#### TASK INSTRUCTIONS
What you return should be each line of the data containing the string "agent".

(Stored records)
________________________
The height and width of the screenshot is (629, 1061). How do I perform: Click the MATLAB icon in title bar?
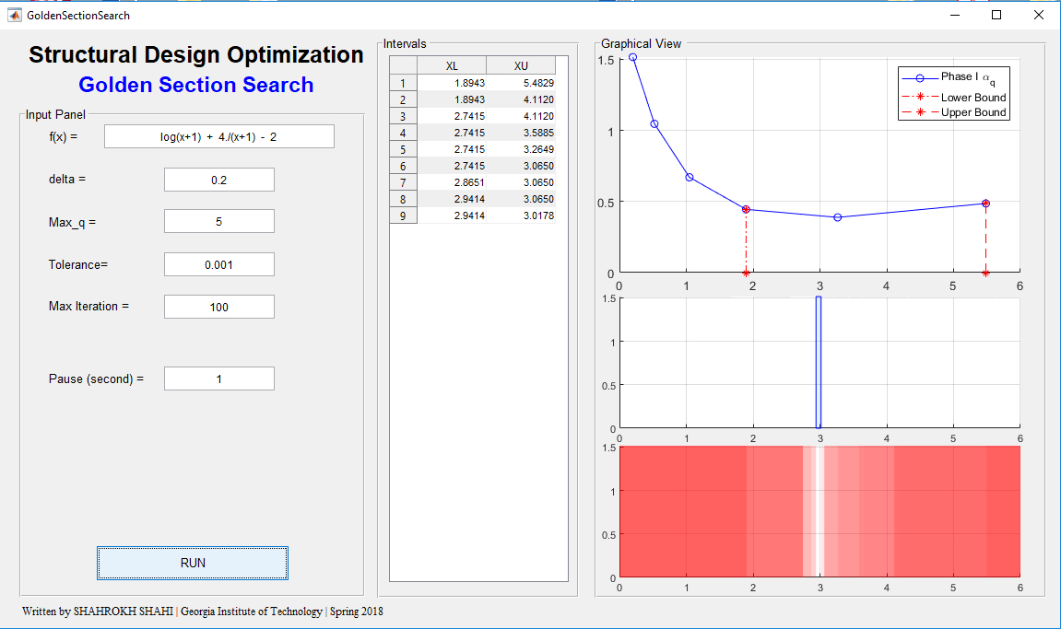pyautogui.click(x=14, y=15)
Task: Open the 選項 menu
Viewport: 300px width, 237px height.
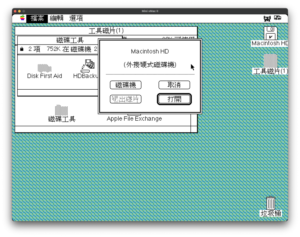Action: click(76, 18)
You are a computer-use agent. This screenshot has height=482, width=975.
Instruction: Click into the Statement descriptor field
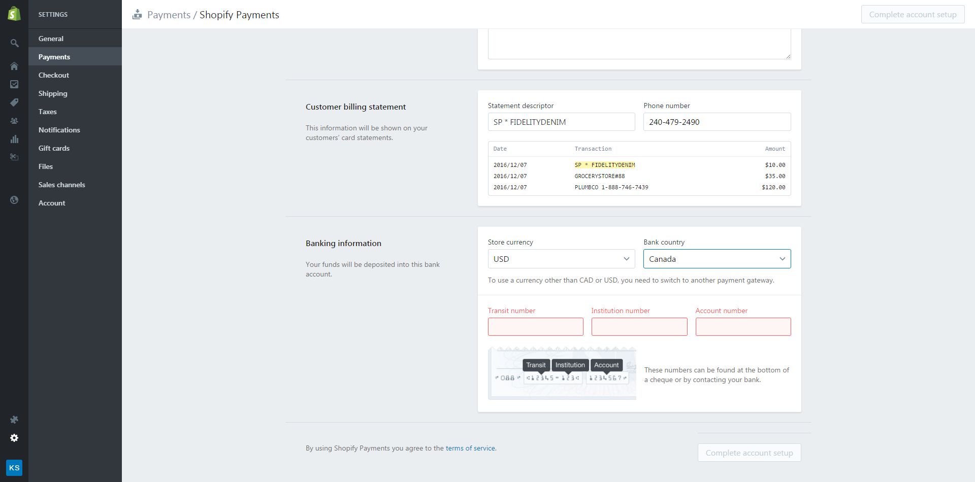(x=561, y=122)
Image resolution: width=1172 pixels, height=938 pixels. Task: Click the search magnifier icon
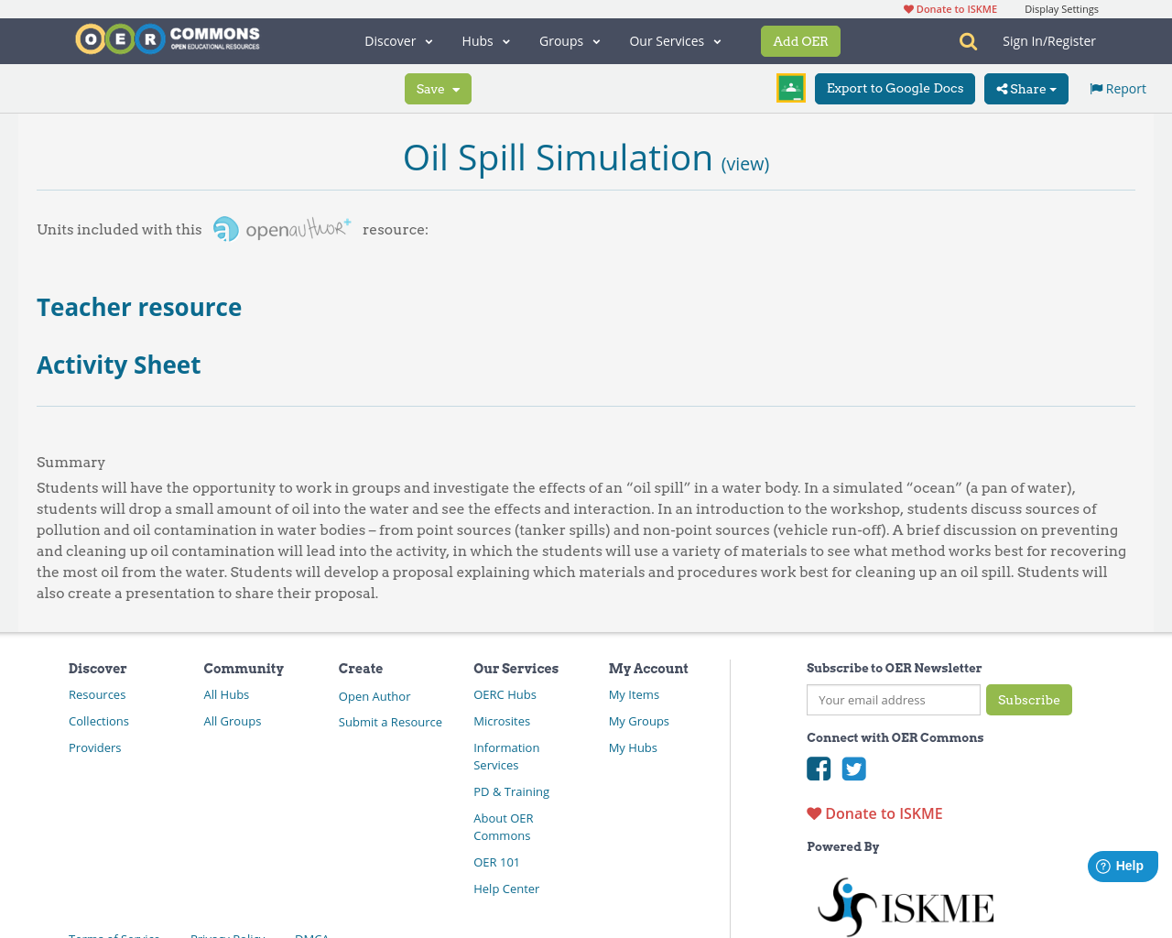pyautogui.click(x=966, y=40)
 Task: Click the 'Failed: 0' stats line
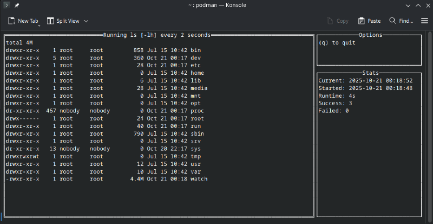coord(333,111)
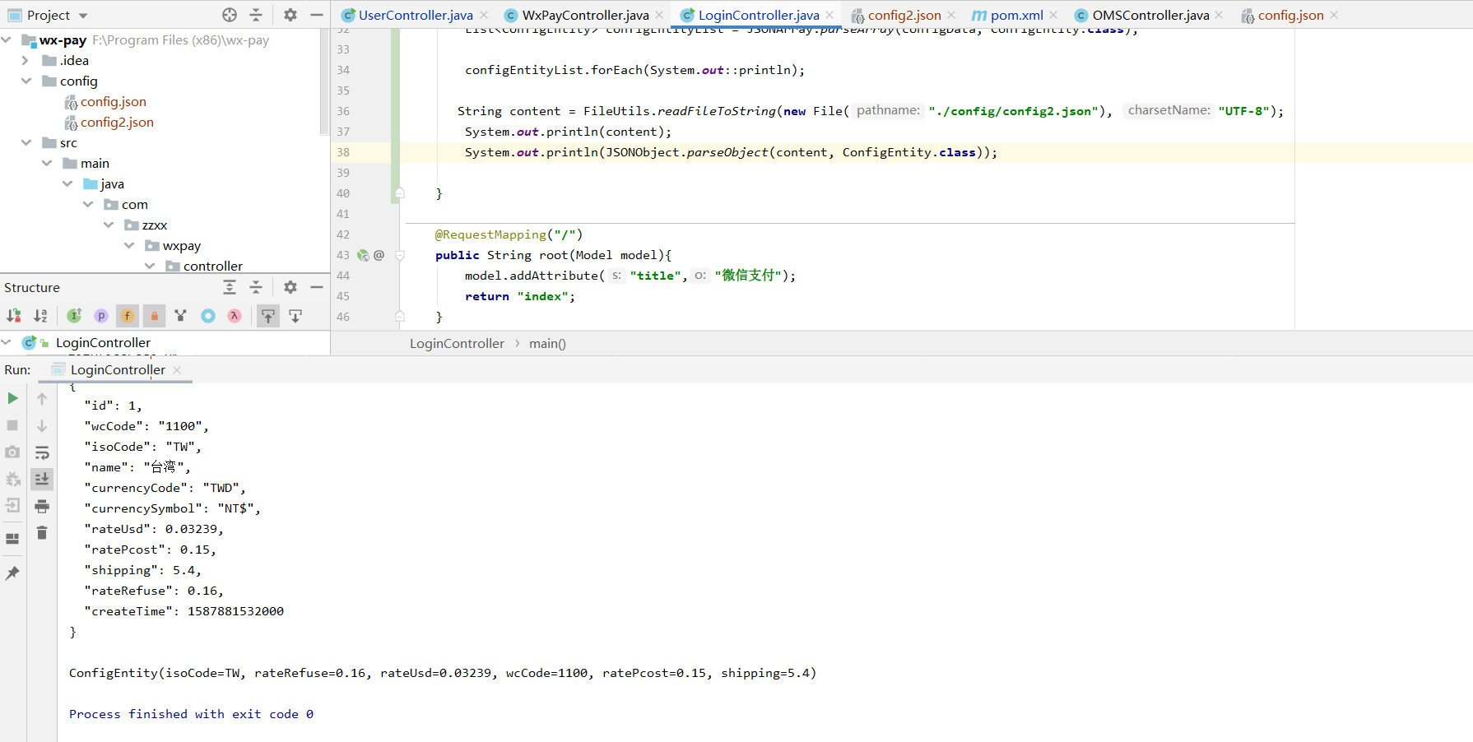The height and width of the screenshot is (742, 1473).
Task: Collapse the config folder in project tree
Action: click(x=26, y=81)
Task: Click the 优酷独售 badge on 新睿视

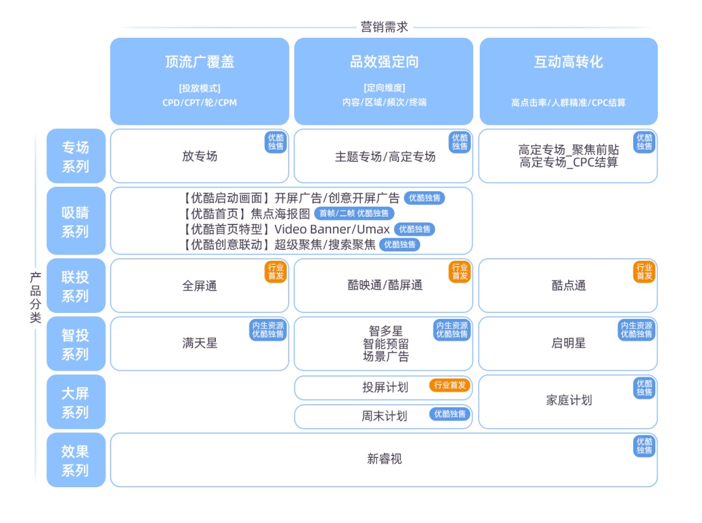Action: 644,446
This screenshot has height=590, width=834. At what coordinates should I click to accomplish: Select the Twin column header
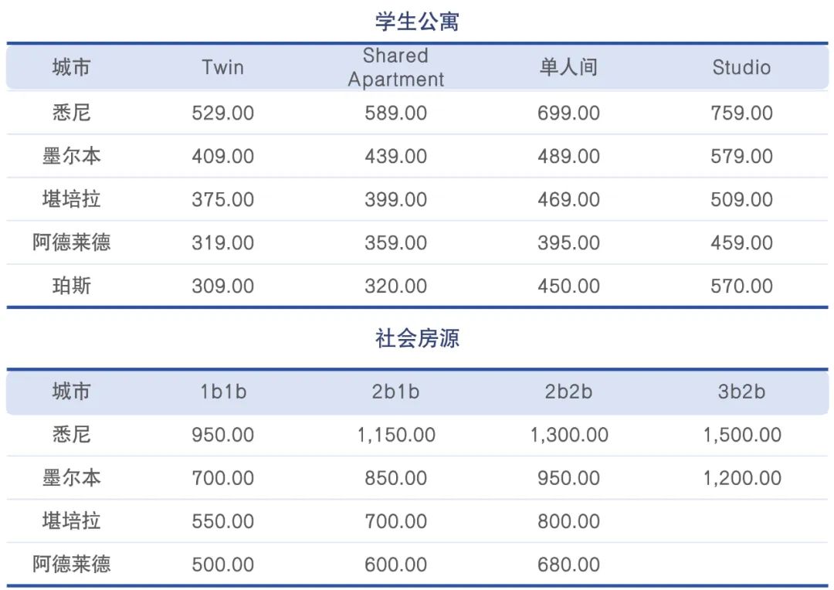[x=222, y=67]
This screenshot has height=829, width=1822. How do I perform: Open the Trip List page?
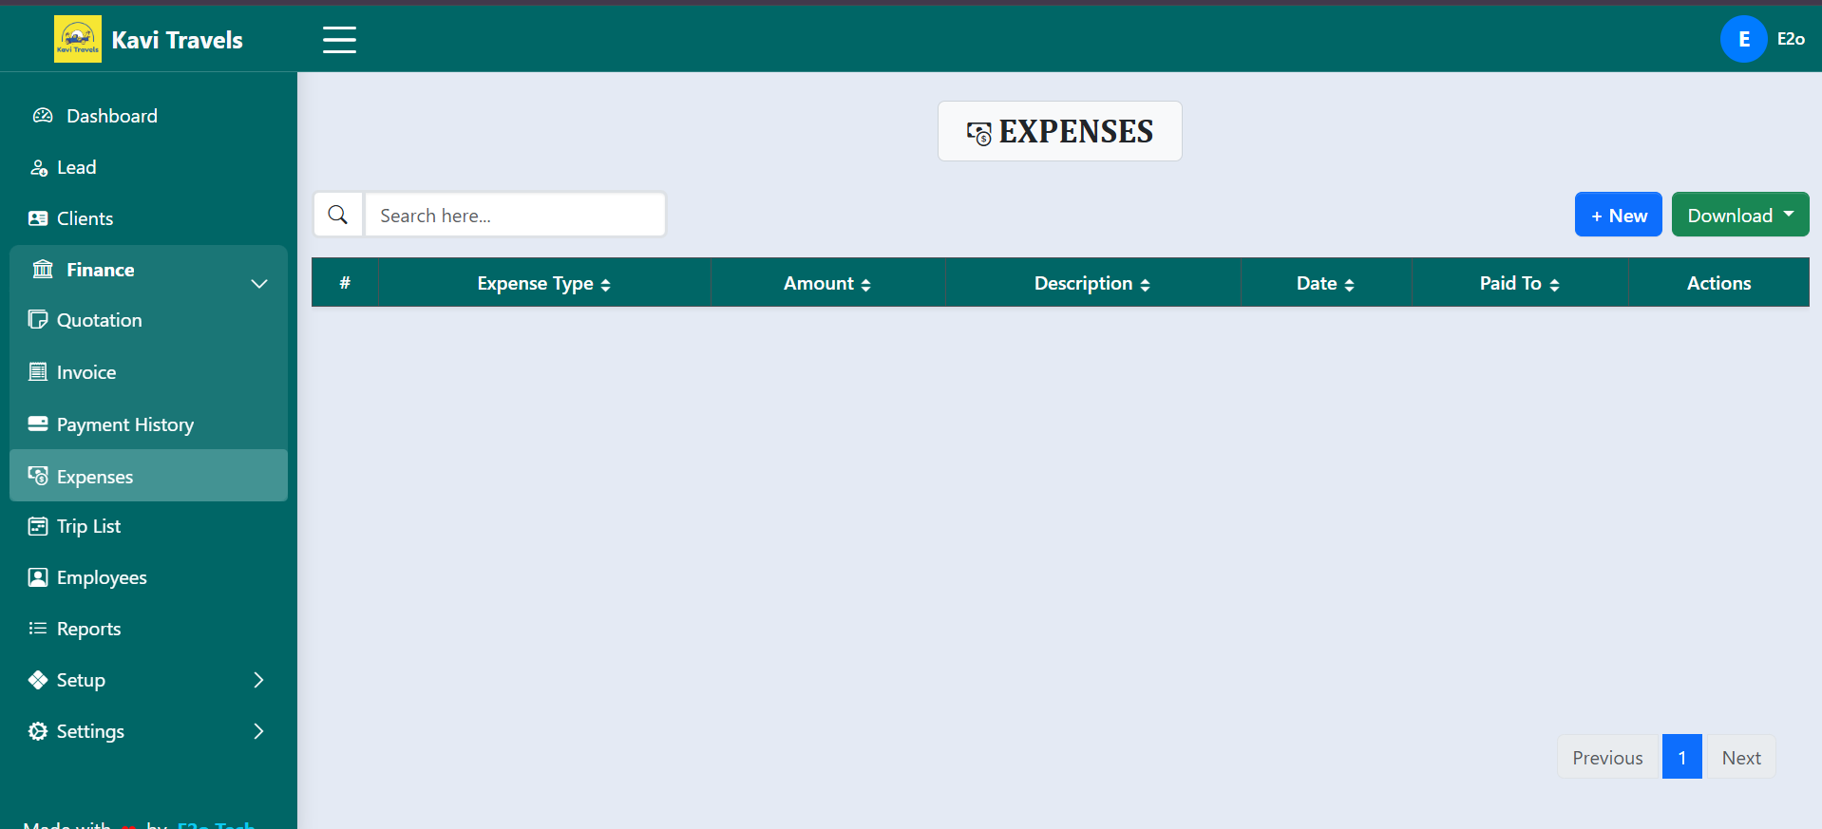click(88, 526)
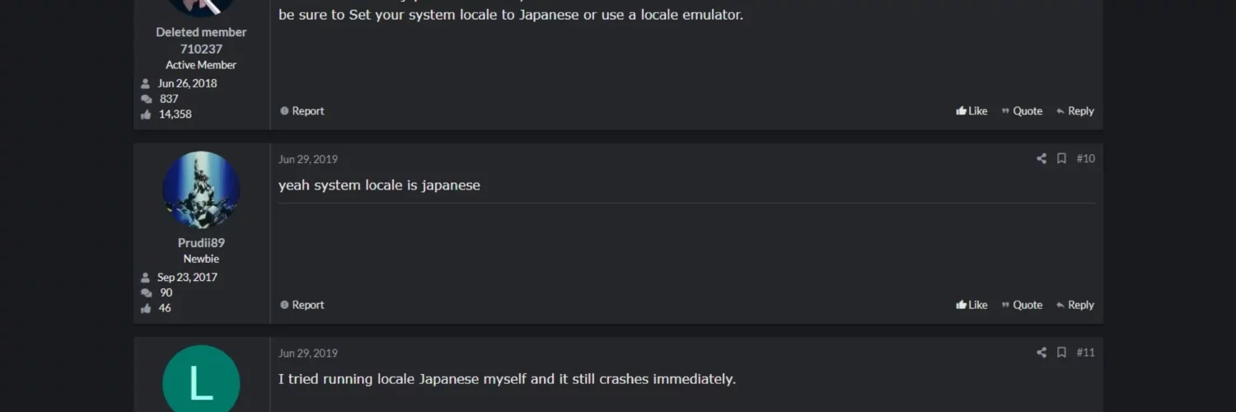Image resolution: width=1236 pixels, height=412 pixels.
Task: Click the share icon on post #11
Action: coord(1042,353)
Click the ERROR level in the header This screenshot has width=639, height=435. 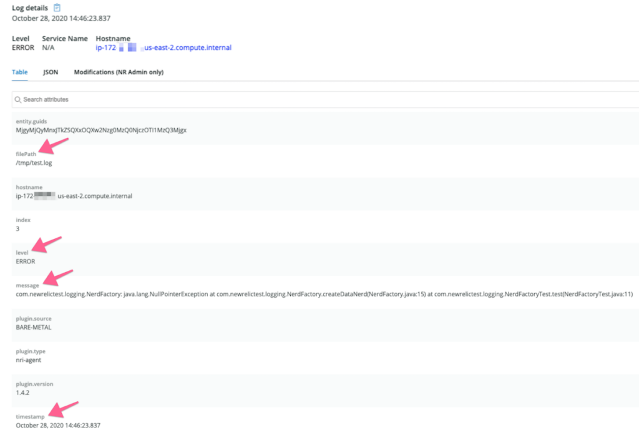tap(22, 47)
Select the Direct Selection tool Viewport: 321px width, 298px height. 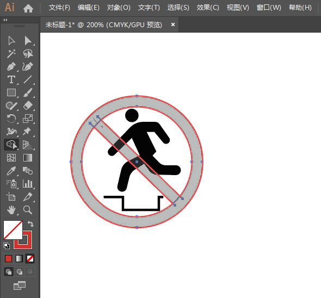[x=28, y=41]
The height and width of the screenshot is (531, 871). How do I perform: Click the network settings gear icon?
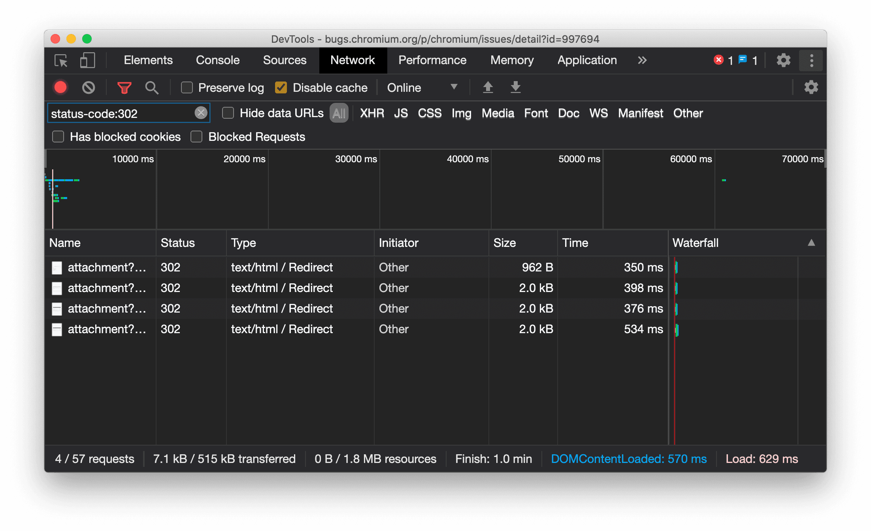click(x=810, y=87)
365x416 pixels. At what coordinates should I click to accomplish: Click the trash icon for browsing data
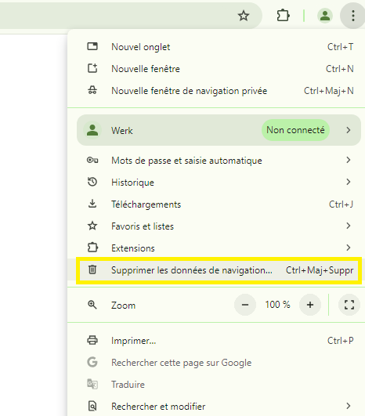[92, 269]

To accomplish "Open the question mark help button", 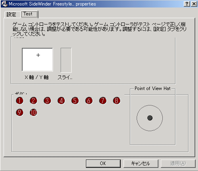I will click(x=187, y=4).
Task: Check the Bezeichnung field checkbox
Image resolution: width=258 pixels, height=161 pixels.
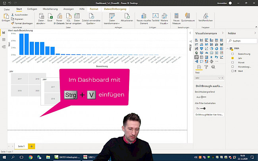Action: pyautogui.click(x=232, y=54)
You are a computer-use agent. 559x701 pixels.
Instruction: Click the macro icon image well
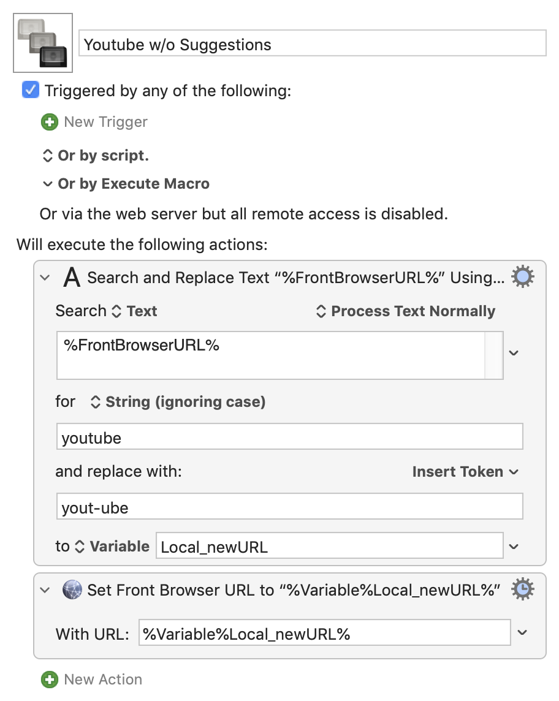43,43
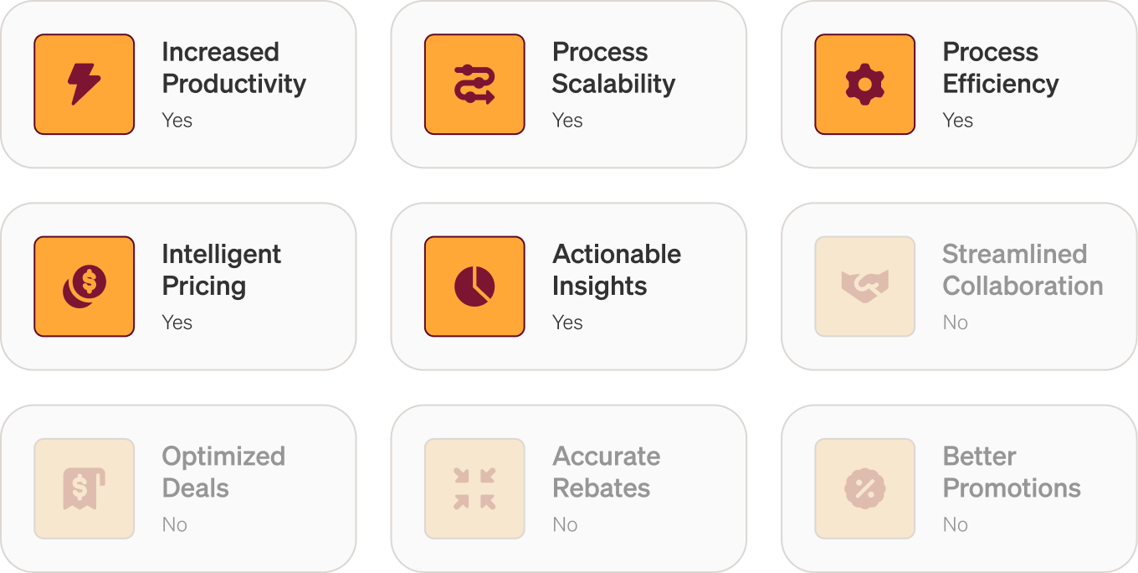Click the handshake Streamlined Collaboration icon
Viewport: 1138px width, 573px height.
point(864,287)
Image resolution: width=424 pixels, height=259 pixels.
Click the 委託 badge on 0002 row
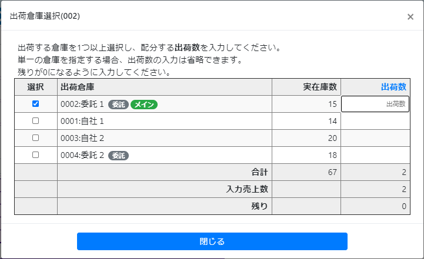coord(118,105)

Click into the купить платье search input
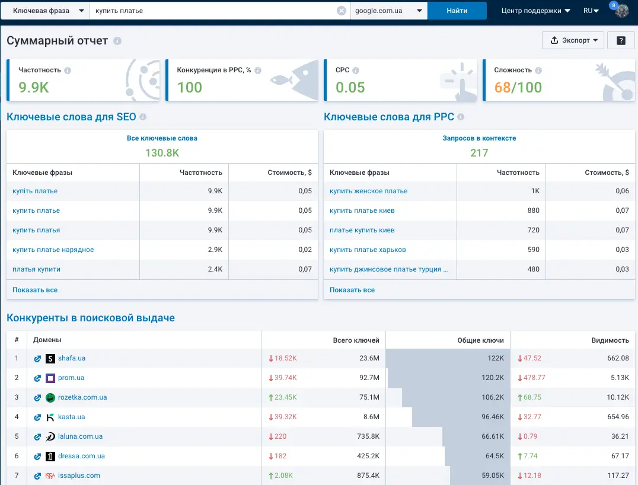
________________________
#### TASK RESPONSE
You are a computer-use agent. This screenshot has height=482, width=975.
You are a computer-use agent. 559x701 pixels.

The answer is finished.